This Pick Withstood the GLP-1 Challenge. Stick With the Stock.
Jul 17, 2025 01:00:00 -0400 by Jacob Sonenshine | #Healthcare #Follow-UpResMed stock fell in 2024 after the market became concerned a new Eli Lilly pill would reduce patients’ obstructive sleep apnea enough to lower demand for ResMed’s CPAP machines. (Dreamstime)
One year ago, we recommended buying ResMed stock after concerns that weight loss drugs would hurt demand for its sleep apnea treatments knocked shares down. Anyone who has ridden the stock for the subsequent gains should hang on for more.
We said to buy shares in early July 2024, when the stock had gotten knocked down to $192. The market was concerned a new Eli Lilly pill would reduce patients’ obstructive sleep apnea, or OSA, enough to lower demand for ResMed’s CPAP machines and masks.
From that point—even as Lilly started selling its OSA treatment—ResMed’s earnings grew aggressively. It even shared data showing GLP-1 patients were 11% more likely to use CPAP products versus non-GLP-1 users. The stock is up 32% to $253 since the Barron’s article was published.
Demand growth has been consistent.

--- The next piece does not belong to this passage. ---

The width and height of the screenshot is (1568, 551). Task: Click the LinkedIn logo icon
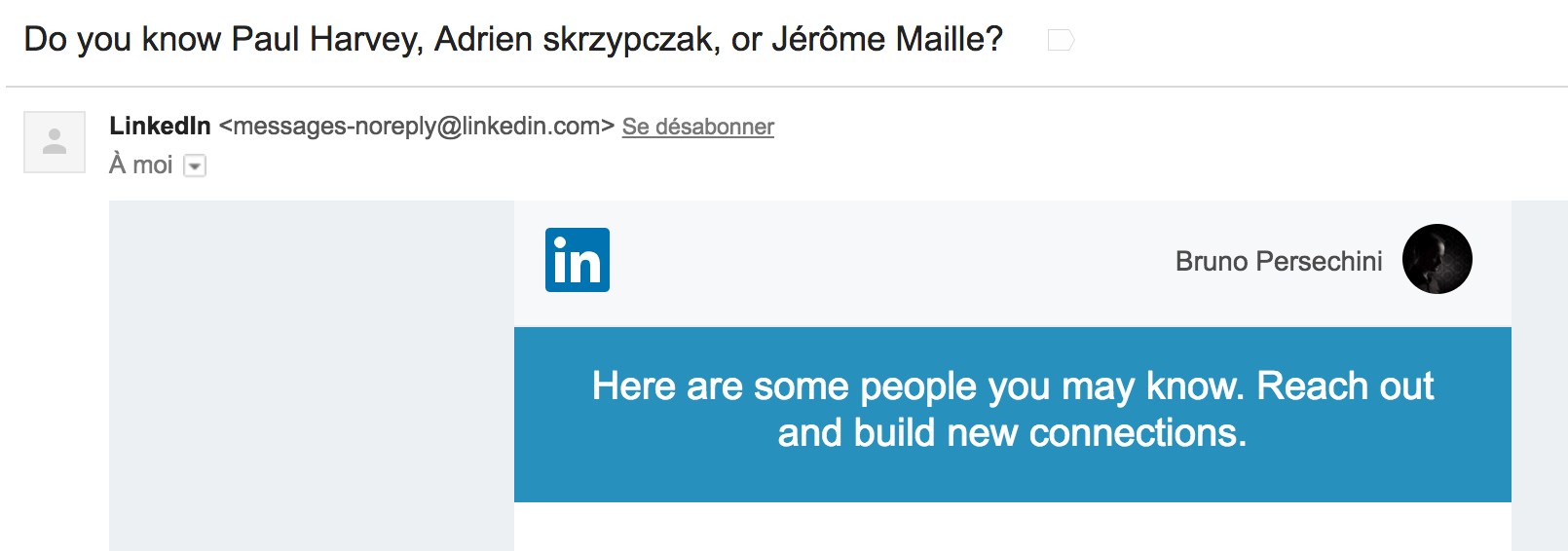click(578, 260)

Between last year and this year, analysts expect sales to have grown almost 10% annually to $5.3 billion, close to its annual growth of a tick over 10% from 2011 to 2023, according to FactSet.

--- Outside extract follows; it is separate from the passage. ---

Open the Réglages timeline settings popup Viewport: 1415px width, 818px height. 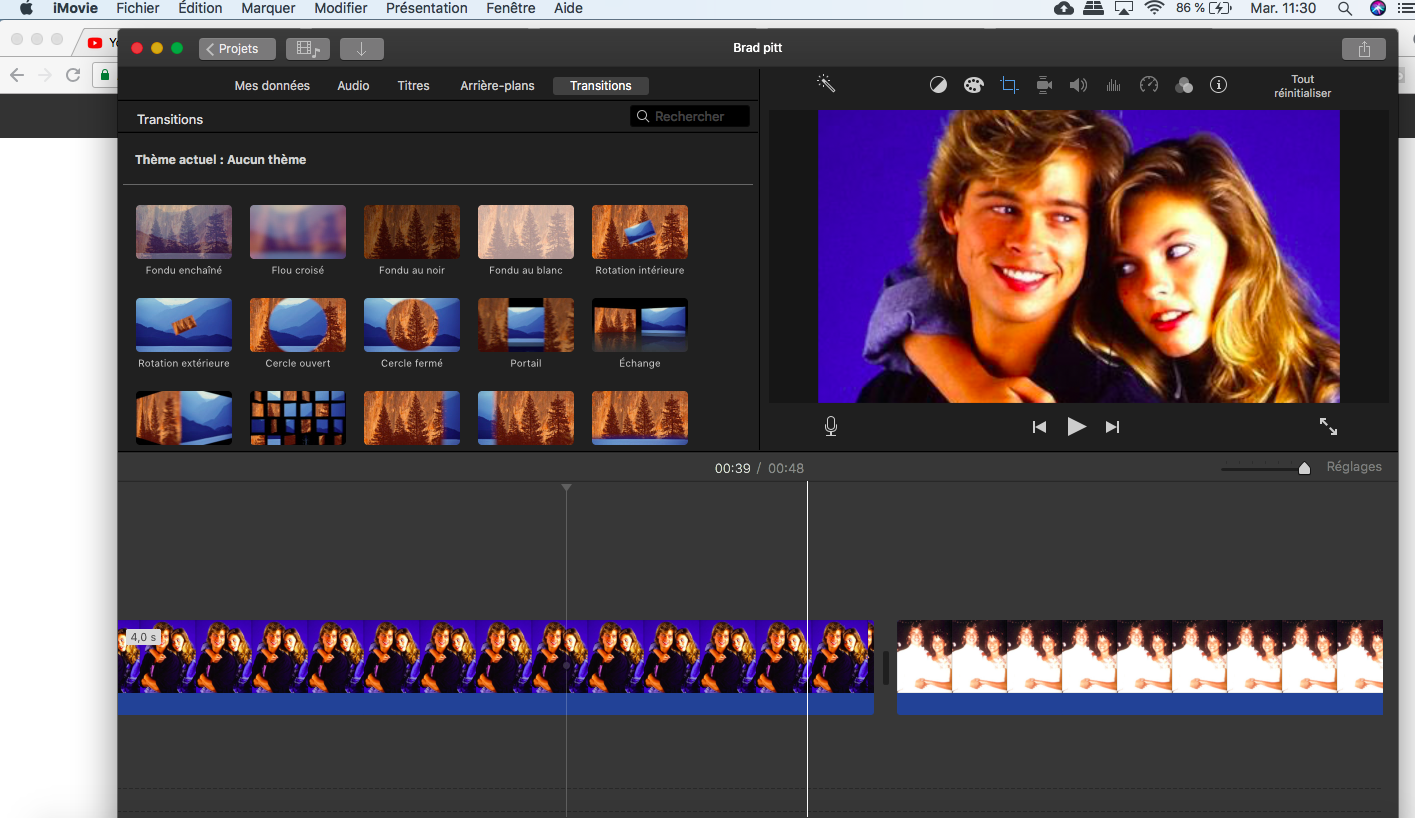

That has been driven by more people buying the products, as nearly one billion people globally have OSA, according to the American Thoracic Society. ResMed said on its fiscal third-quarter earnings call it serves 151 million lives. It, along with Dutch medical device company Koninklijke Philips , dominates the CPAP market and has plenty of runway for more customer adoption.

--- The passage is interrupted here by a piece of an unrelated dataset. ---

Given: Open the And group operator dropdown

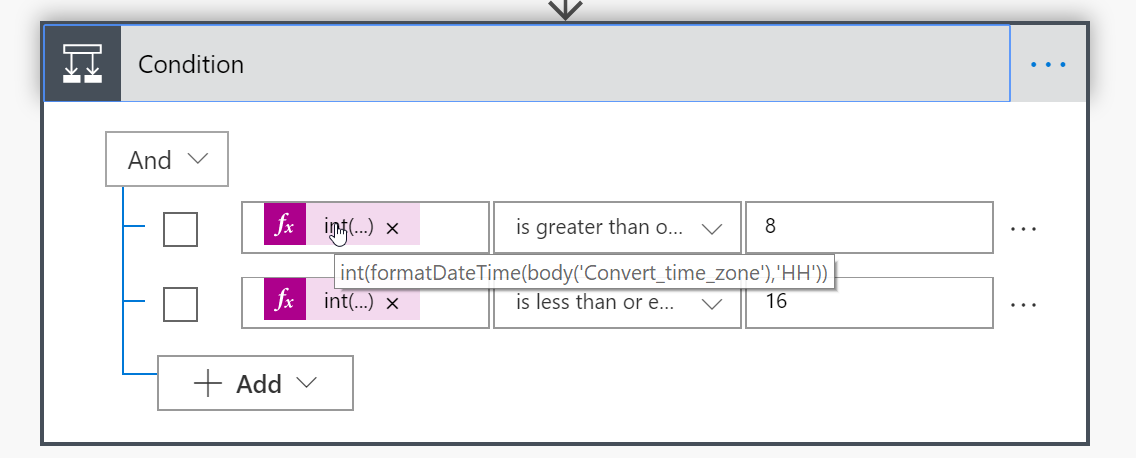Looking at the screenshot, I should point(167,160).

The reality is that Lilly’s OSA treatment merely reduces, but doesn’t vanquish, OSA in some patients. It also doesn’t reduce the ailment for everyone. Combine that with the possibility that CPAP machines can work in tandem with Lilly’s pill, and competitive concerns for ResMed can subside.
“We note that RMD has yet to see an impact from the FDA approval of Eli Lilly’s Zepbound for OSA in December 2024,” writes Needham analyst Mike Matson.
Other threats to CPAP sales appear contained. Private pharmaceutical company Apnimed hopes for Food and Drug Administration approval in 2026 for its OSA pill. When the pill sells, it is unlikely to fully terminate the condition in patients, with recent trial results showing a 56% reduction in subjects.
Matson also notes ResMed could eventually buy Apnimed, valued at $394 million in April, in which case ResMed would benefit from Apnimed’s success. That aside, Apnimed, founded in 2017, hasn’t begun acquiring patients, and Matson says it won’t even begin selling until at least 2027.
Meanwhile, expectations for ResMed’s success have only strengthened recently. It has beaten analyst’s sales estimates in each of the past six quarters. Even though it missed earnings per share forecasts—which it usually doesn’t—in the third quarter, the 0.3% shortfall was driven by a higher-than-expected tax rate, not anything related to demand. So analysts have lifted this year’s sales and earnings projections since last July—when competitive concerns flared up.
The earnings growth potential looks robust. Analysts expect another percentage point of gross profit margin increase next year, with the company selling more of its higher-margin products. Management will have to ramp up spending on research and development, keeping profit growth from exploding into the teens in percentages. But it will continue to repurchase shares, which is why analysts expect about 11% annual EPS growth for this year through 2029 to $14.36.
That growth should boost the stock, which trades cheaply versus its history, at a current 23.7 times expected EPS for the coming 12 months. That is below its three-year peak of 36 times. It may not reclaim that multiple soon, but it could still rise as the business continues to prove it isn’t threatened by GLP-1s, especially because the growth should take place over many years from today.
At the very least, the multiple likely won’t drop below 20 times, its low since last July’s scare, and its level just before third-quarter earnings sent the stock up 10% in one day.
Sometimes the best action to take is no action. Hold this one.